Da svolgere: Riporta per favore, senza alcuna modifica, il tratto del brano sulla Via Crucis da "Come ricordato dal" a "l’arcivescovo di Milano.".

··· Brano selezionato

Come ricordato dal cardinale Scola nella monizione iniziale è il Catechismo a sancire che “Dio non è in alcun modo, né direttamente, né indirettamente, la causa del male” (CCC n°57). La fine di Gesù in croce, tuttavia, illumina il mistero del male, con Dio che, “nel Figlio incarnato, si carica sulle spalle il no degli uomini”.

La IV stazione – Gesù incontra la madre – è un emblema dell’autentica com-passione cristiana. “La Madre è venuta incontro al Figlio e si strugge per l’impotenza ad arrestarne il supplizio”, ha commentato l’arcivescovo di Milano.

Scola ha poi citato due grandi poeti, i cui versi immortali sono ispirati proprio alla IV stazione: Jacopone da Todi (“Figlio bianco e vermiglio”) e De Victoria (“I miei occhi sono annebbiati dalle mie lacrime: considerate, popoli tutti, se c’è un dolore come il mio”).

Indicando il quadro di Gaetano Previati, Via Crucis – Gesù incontra la madre, presente in Duomo per l’occasione, il cardinale Scola ne ha colto l’aspetto di Maria che precede la piccola compagnia che segue il Figlio, così come ogni madre è “chiamata a condurre il figlio al padre”.

Nella V stazione – Gesù è aiutato dal Cireneo – l’arcivescovo ha riflettuto sulla “straordinario privilegio di una collaborazione, benché minima, con l’opera di salvezza di Gesù”. Un incontro, quello tra Cristo e Simone di Cirene, di “assoluta gratuità”: pur segnato dal dolore e dalla sofferenza, questo evento “apre nell’esistenza umana lo spazio della felicità”.

L’episodio del Cireneo è un segno della com-passione che si trasforma in solidarietà, come “fattore di coesione sociale” che ci spinge fino a “farci carico del male e del dolore di coloro che non riescono a portarlo sulle proprie spalle”.

La Veronica, protagonista della VI stazione, è invece colei che riesce a riconoscere il santo volto di Gesù, “anche sotto la maschera ripugnante della sofferenza”. Proprio dietro quel volto sfigurato si cela la Bellezza, dell’“Impotente capace” (per usare un’espressione di Charles Peguy), del “Volto della misericordia”, “essenza del cuore dell’uomo, la più alta aspirazione della ragione”.

······
··· Dati estratti

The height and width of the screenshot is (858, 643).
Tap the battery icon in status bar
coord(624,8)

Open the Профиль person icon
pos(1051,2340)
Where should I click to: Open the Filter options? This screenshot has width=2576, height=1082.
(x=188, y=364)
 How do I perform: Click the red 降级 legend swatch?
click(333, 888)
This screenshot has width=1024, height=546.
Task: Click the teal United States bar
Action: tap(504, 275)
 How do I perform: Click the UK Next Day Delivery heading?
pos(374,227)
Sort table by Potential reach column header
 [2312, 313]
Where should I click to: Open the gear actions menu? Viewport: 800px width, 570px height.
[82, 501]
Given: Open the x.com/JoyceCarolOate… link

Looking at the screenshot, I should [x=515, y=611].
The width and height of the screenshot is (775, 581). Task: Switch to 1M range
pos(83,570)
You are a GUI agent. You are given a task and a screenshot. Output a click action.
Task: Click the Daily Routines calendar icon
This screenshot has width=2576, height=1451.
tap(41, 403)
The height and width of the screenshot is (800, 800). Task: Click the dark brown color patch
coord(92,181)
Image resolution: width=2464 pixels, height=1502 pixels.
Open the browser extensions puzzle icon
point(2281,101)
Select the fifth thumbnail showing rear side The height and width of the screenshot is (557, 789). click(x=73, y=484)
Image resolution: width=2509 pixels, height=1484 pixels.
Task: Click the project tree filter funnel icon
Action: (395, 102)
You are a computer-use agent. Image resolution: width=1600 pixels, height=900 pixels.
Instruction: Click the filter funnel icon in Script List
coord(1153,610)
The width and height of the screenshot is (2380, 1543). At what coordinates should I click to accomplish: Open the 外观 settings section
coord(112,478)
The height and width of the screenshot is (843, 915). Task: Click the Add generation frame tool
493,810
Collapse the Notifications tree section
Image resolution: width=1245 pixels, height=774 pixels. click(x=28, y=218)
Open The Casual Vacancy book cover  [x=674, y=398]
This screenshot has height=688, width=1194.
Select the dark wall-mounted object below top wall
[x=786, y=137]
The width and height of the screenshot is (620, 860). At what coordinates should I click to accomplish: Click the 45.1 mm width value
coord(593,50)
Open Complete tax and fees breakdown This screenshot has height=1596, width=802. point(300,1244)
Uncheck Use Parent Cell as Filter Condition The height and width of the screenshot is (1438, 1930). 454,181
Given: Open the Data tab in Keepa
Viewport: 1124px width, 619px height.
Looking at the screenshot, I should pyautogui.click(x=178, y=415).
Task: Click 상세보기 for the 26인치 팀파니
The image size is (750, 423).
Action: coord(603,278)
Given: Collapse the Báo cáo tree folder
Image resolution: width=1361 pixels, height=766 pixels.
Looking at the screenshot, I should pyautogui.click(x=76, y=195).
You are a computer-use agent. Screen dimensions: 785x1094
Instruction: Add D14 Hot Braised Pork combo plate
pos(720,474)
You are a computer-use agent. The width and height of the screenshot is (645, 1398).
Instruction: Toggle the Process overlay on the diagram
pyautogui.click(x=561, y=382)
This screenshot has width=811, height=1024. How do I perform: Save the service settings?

······

Risposta al compito:
Come ricordato dal cardinale Scola nella monizione iniziale è il Catechismo a sancire che “Dio non è in alcun modo, né direttamente, né indirettamente, la causa del male” (CCC n°57). La fine di Gesù in croce, tuttavia, illumina il mistero del male, con Dio che, “nel Figlio incarnato, si carica sulle spalle il no degli uomini”.

La IV stazione – Gesù incontra la madre – è un emblema dell’autentica com-passione cristiana. “La Madre è venuta incontro al Figlio e si strugge per l’impotenza ad arrestarne il supplizio”, ha commentato l’arcivescovo di Milano.